Using the data below, repeat all of it precisely.

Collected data
- - -

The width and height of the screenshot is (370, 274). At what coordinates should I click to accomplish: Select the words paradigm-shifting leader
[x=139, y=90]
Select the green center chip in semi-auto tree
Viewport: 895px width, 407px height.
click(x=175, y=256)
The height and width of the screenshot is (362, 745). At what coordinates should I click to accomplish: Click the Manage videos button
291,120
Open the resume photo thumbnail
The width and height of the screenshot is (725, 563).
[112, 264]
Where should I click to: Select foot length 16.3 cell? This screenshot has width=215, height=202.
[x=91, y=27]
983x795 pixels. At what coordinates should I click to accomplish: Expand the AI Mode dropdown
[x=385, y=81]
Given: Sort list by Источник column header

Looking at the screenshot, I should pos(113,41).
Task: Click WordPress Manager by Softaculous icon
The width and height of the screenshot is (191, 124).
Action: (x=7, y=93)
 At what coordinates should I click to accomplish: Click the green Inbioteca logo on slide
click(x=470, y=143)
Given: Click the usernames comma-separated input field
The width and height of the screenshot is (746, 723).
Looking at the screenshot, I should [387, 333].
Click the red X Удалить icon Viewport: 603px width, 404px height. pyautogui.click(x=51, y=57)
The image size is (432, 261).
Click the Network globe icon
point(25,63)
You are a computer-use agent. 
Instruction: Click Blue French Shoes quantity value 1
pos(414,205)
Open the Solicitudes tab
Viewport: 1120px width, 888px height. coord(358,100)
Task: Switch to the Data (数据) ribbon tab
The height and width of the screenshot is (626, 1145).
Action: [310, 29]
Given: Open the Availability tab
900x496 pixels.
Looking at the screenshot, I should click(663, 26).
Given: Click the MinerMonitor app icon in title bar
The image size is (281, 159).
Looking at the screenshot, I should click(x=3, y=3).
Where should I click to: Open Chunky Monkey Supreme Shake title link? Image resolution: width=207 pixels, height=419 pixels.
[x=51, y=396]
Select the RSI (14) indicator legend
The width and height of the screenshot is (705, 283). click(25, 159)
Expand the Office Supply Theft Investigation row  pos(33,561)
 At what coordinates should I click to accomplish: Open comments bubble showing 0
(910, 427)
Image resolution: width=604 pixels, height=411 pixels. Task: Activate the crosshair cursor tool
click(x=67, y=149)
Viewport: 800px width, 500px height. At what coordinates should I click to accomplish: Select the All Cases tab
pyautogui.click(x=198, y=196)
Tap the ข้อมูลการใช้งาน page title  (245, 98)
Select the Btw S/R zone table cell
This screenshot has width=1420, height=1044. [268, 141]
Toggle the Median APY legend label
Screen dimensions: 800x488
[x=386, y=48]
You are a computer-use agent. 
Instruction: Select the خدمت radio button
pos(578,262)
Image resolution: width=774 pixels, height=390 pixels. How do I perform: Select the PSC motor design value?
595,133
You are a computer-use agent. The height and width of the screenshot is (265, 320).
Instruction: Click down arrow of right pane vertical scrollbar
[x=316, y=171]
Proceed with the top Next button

- - -

## Answer space
The width and height of the screenshot is (370, 274). At what coordinates should I click to accomplish: Select the words paradigm-shifting leader
[x=139, y=90]
Select the green center chip in semi-auto tree
Viewport: 895px width, 407px height.
click(x=175, y=256)
The height and width of the screenshot is (362, 745). At what coordinates should I click to accomplish: Click the Manage videos button
291,120
Open the resume photo thumbnail
The width and height of the screenshot is (725, 563).
[112, 264]
Where should I click to: Select foot length 16.3 cell? This screenshot has width=215, height=202.
[x=91, y=27]
983x795 pixels. At what coordinates should I click to accomplish: Expand the AI Mode dropdown
[x=385, y=81]
Given: Sort list by Источник column header

Looking at the screenshot, I should pos(113,41).
Task: Click WordPress Manager by Softaculous icon
The width and height of the screenshot is (191, 124).
Action: (x=7, y=93)
 At what coordinates should I click to accomplish: Click the green Inbioteca logo on slide
click(x=470, y=143)
Given: Click the usernames comma-separated input field
The width and height of the screenshot is (746, 723).
Looking at the screenshot, I should [387, 333].
Click the red X Удалить icon Viewport: 603px width, 404px height. pyautogui.click(x=51, y=57)
The image size is (432, 261).
Click the Network globe icon
point(25,63)
You are a computer-use agent. 
Instruction: Click Blue French Shoes quantity value 1
pos(414,205)
Open the Solicitudes tab
Viewport: 1120px width, 888px height. coord(358,100)
Task: Switch to the Data (数据) ribbon tab
The height and width of the screenshot is (626, 1145).
Action: [310, 29]
Given: Open the Availability tab
900x496 pixels.
Looking at the screenshot, I should click(663, 26).
Given: Click the MinerMonitor app icon in title bar
The image size is (281, 159).
Looking at the screenshot, I should click(x=3, y=3).
Where should I click to: Open Chunky Monkey Supreme Shake title link? Image resolution: width=207 pixels, height=419 pixels.
[x=51, y=396]
Select the RSI (14) indicator legend
The width and height of the screenshot is (705, 283). click(25, 159)
Expand the Office Supply Theft Investigation row  pos(33,561)
 At what coordinates should I click to accomplish: Open comments bubble showing 0
(910, 427)
Image resolution: width=604 pixels, height=411 pixels. Task: Activate the crosshair cursor tool
click(x=67, y=149)
Viewport: 800px width, 500px height. At what coordinates should I click to accomplish: Select the All Cases tab
pyautogui.click(x=198, y=196)
Tap the ข้อมูลการใช้งาน page title  (245, 98)
Select the Btw S/R zone table cell
This screenshot has width=1420, height=1044. [268, 141]
Toggle the Median APY legend label
Screen dimensions: 800x488
[x=386, y=48]
You are a computer-use agent. 
Instruction: Select the خدمت radio button
pos(578,262)
Image resolution: width=774 pixels, height=390 pixels. How do I perform: Select the PSC motor design value?
595,133
You are a computer-use agent. The height and width of the screenshot is (265, 320).
Instruction: Click down arrow of right pane vertical scrollbar
[x=316, y=171]
Proceed with the top Next button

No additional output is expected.